*Stored data*:
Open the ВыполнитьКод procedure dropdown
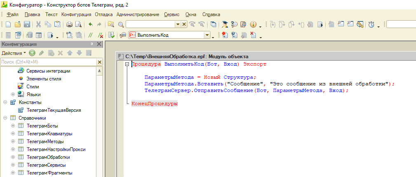This screenshot has width=416, height=177. pos(207,35)
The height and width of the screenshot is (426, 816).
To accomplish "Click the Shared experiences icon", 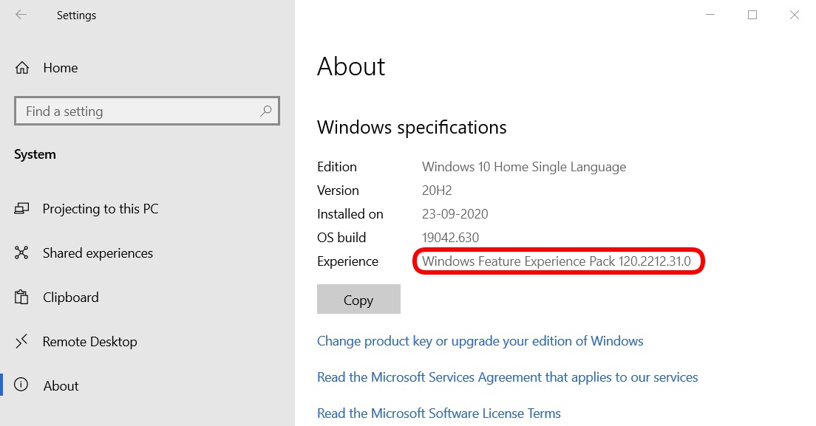I will pyautogui.click(x=21, y=252).
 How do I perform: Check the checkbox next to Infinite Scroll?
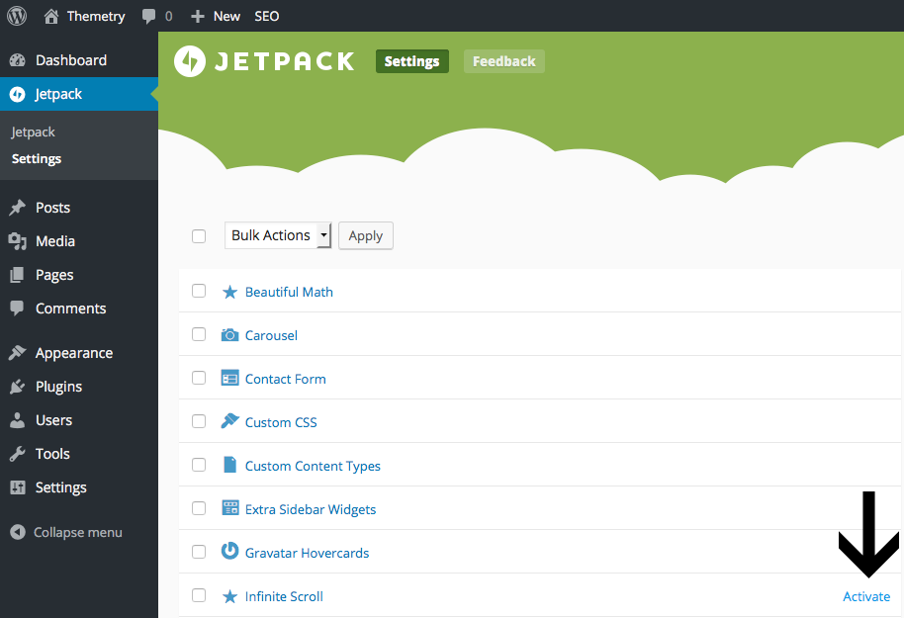click(199, 595)
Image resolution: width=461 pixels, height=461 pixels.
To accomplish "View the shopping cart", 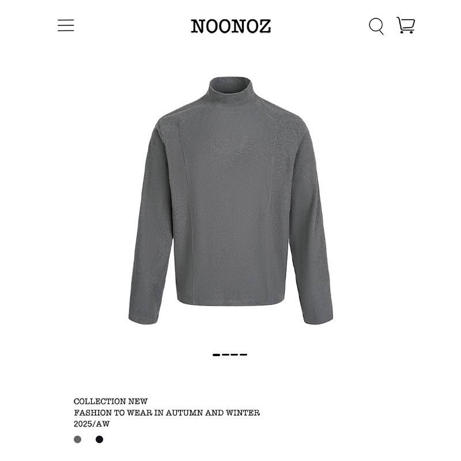I will pos(406,25).
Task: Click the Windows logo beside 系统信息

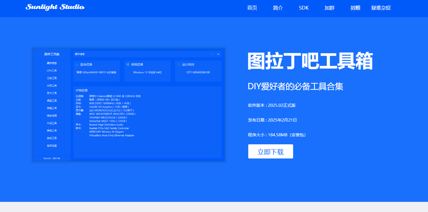Action: [128, 65]
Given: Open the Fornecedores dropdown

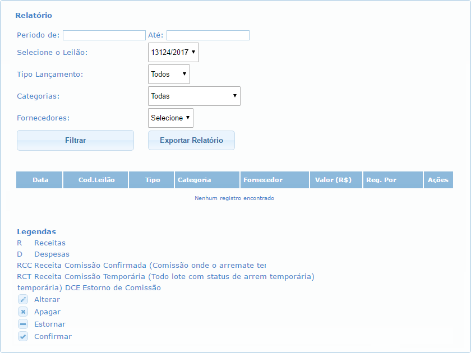Looking at the screenshot, I should coord(170,118).
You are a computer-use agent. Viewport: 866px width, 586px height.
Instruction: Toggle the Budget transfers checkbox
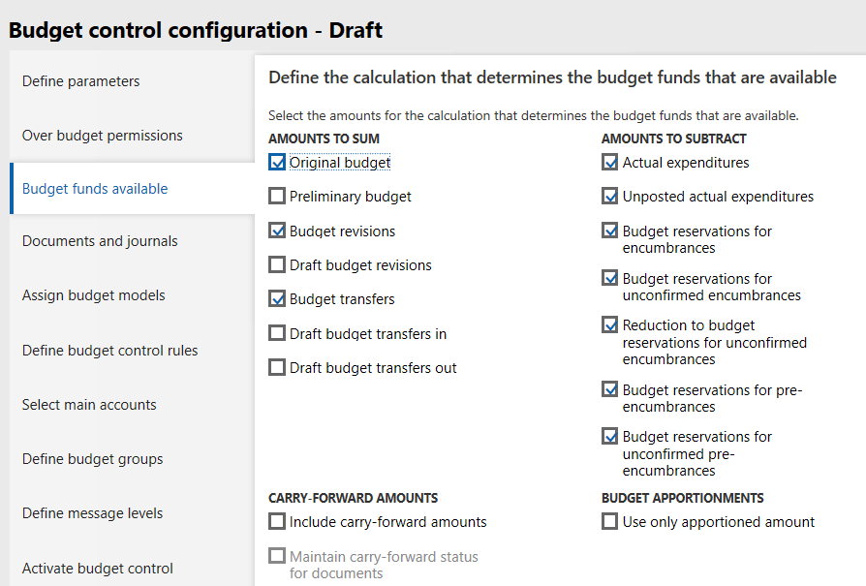pos(278,299)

*Exercise*: "Given: Open the Fornecedores dropdown" marks the first line to copy; copy that line and every line after it through the last line of the listing, exactly and without pictures.

*Written response*:
Given: Open the Fornecedores dropdown

Looking at the screenshot, I should coord(170,118).
You are a computer-use agent. Viewport: 866px width, 586px height.
Instruction: Toggle the Budget transfers checkbox
pos(278,299)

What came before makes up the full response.